PROBLEM DETAILS
Please restate each line of the data below exactly. Omit all images.

■ ■ ■ ■ ■ ■ ■

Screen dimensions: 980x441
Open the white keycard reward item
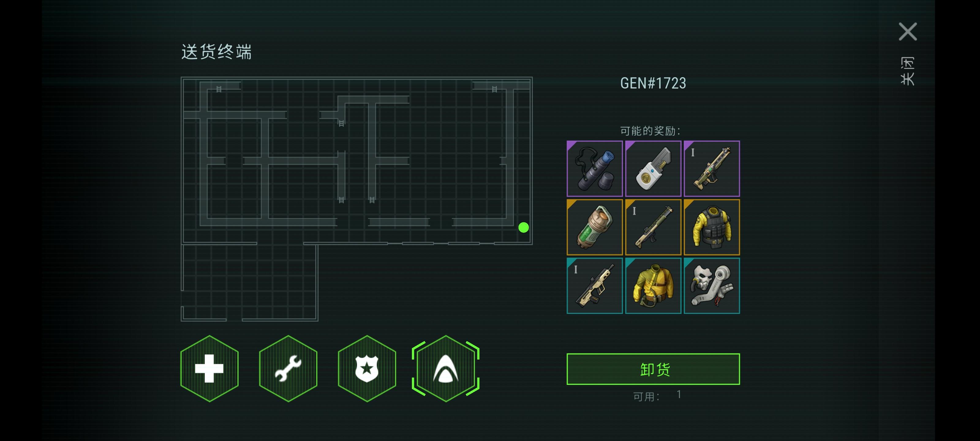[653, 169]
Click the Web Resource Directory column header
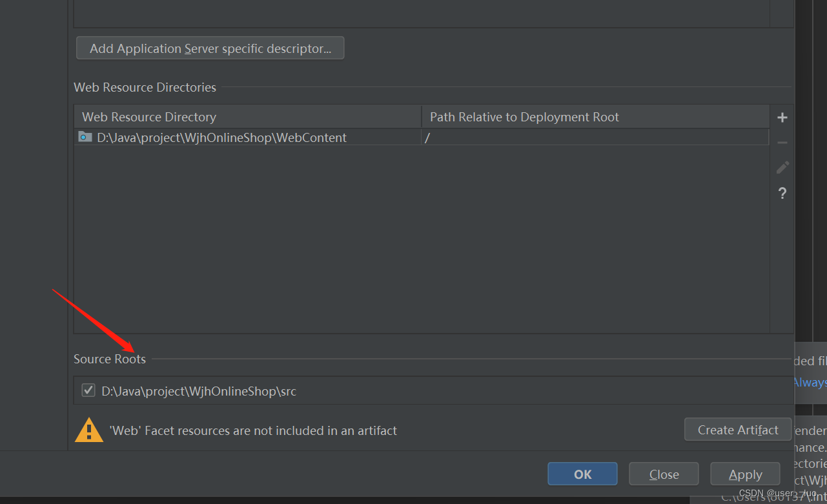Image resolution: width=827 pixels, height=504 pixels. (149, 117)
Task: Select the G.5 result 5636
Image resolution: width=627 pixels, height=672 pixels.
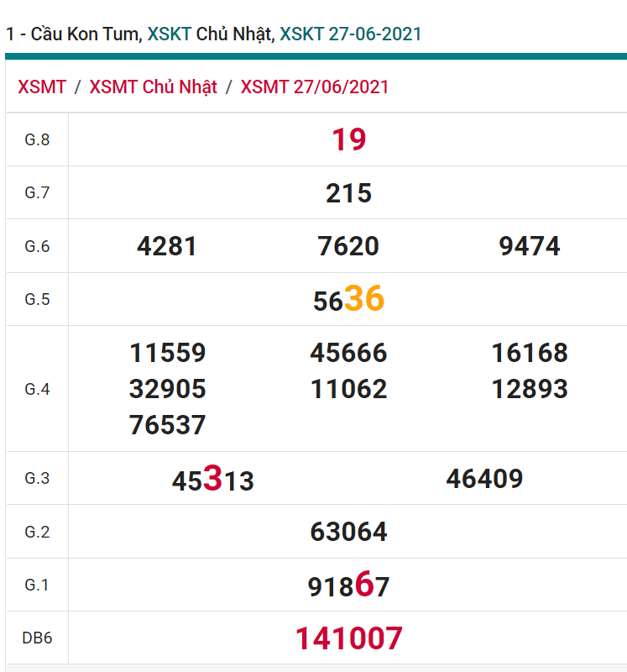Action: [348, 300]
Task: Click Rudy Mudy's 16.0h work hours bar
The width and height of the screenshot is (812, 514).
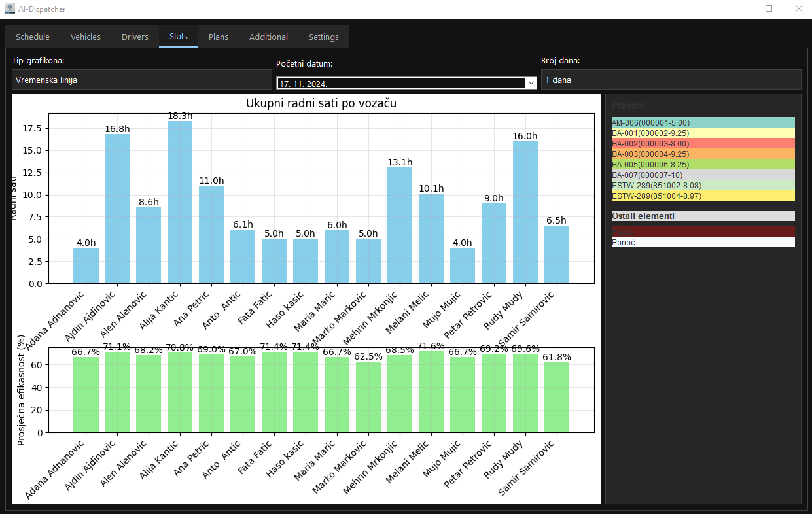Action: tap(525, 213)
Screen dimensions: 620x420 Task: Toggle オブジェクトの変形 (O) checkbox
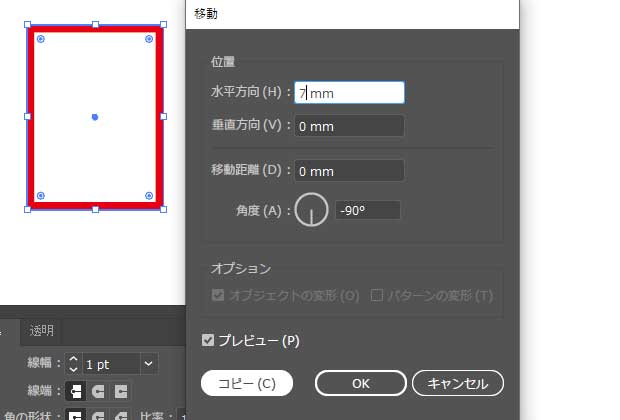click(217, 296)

■ ■ ■ ■ ■ ■ ■

RESULT FOR THIS TASK
Screen dimensions: 980x441
Open the white keycard reward item
[653, 169]
Click the Web Resource Directory column header
Image resolution: width=827 pixels, height=504 pixels. (149, 117)
Task: Select the G.5 result 5636
Image resolution: width=627 pixels, height=672 pixels.
Action: [348, 300]
Task: Click Rudy Mudy's 16.0h work hours bar
The width and height of the screenshot is (812, 514).
Action: tap(525, 213)
Screen dimensions: 620x420 Task: Toggle オブジェクトの変形 (O) checkbox
click(217, 296)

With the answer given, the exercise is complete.